Ex-directeur international chez Pernod-Ricard, Mathieu Sabbagh aura roulé sa bosse de Los Angeles au Maroc en passant par l’Espagne avant de s’installer à Beaune. Ici, foin de la Suze, et adieu l’absinthe : «Après vingt ans à travailler pour les autres, j’ai eu envie d’acheter ma propre distillerie. Je connaissais le secteur, mais pas le métier». Il déniche alors une petite entreprise familiale, celles des Pigneret, créée en 1941. Cette année, il fêtera sa 80e campagne de distillation, et sans doute pas la dernière. «C’est un produit qui avait presque disparu de nos tables, mais de plus en plus de vignerons viennent me voir pour distiller leurs marcs. Ça aurait été dommage d’en faire du biocarburant». Et comment.

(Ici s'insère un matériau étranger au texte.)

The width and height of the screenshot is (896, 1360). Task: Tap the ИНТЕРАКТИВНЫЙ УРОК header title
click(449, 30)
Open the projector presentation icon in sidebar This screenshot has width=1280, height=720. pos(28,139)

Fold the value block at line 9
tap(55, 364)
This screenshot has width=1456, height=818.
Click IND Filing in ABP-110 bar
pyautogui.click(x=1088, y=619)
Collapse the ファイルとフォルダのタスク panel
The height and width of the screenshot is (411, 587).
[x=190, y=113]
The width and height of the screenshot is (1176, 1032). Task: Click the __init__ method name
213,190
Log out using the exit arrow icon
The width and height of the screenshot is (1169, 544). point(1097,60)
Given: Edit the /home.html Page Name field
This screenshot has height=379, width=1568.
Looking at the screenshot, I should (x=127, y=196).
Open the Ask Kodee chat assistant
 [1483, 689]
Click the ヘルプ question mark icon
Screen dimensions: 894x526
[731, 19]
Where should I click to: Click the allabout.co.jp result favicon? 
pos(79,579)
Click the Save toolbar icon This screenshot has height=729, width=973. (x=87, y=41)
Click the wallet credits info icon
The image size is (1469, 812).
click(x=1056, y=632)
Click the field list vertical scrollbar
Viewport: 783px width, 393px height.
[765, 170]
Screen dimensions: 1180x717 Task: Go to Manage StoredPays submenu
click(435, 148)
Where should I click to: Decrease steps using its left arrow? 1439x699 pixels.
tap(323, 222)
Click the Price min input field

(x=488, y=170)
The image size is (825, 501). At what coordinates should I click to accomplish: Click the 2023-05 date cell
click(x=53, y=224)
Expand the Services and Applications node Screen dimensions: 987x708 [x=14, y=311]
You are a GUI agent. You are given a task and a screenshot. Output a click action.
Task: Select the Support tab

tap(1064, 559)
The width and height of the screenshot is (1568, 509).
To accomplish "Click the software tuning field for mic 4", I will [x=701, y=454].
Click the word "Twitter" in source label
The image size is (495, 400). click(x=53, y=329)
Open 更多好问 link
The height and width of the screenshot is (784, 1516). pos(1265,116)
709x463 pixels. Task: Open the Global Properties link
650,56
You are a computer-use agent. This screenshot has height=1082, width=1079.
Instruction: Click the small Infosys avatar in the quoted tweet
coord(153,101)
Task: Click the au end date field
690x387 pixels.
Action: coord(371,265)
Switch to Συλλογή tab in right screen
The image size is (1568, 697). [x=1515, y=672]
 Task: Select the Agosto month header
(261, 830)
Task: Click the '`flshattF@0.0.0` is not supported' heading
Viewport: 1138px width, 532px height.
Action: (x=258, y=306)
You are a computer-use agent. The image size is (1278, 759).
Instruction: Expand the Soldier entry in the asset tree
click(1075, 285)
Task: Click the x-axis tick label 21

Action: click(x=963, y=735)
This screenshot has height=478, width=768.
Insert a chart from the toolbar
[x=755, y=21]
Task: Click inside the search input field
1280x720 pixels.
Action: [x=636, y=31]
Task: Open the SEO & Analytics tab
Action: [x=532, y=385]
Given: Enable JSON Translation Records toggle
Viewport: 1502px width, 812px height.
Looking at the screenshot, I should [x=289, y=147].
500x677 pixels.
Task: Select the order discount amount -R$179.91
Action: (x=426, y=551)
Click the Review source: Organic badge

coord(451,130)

Chaque année, à partir de la vente des Hospices de Beaune, fin novembre, il passe de village en village flanqué de son rutilant alambic en cuivre à trois vases. Malgré ses allures de pièce de musée, il s’agit là d’une bécane dernier cri, qui distille sec tout ce que la Bourgogne vigneronne a de meilleur à offrir : Meursault, Gevrey-Chambertin, Pommard… À dire vrai, jamais on n’aura bu d’aussi ardents chardonnays et pinots noirs. Car au-delà de ses désormais classiques Marc, Poire, Fine et Gin, nous aurons pu tremper nos lèvres dans les éditions limitées de vieux marcs et fines «Special Cask» distillés en 2013, vieillis sept ans en fût de Bourgogne et twistés d’un finish en fût de Bourbon Ex-Speyside. À chaque gorgée, une brûlure exquise, soit l’expression aromatique la plus parfaite d’un raisin qui aura eu raison d’en finir ainsi.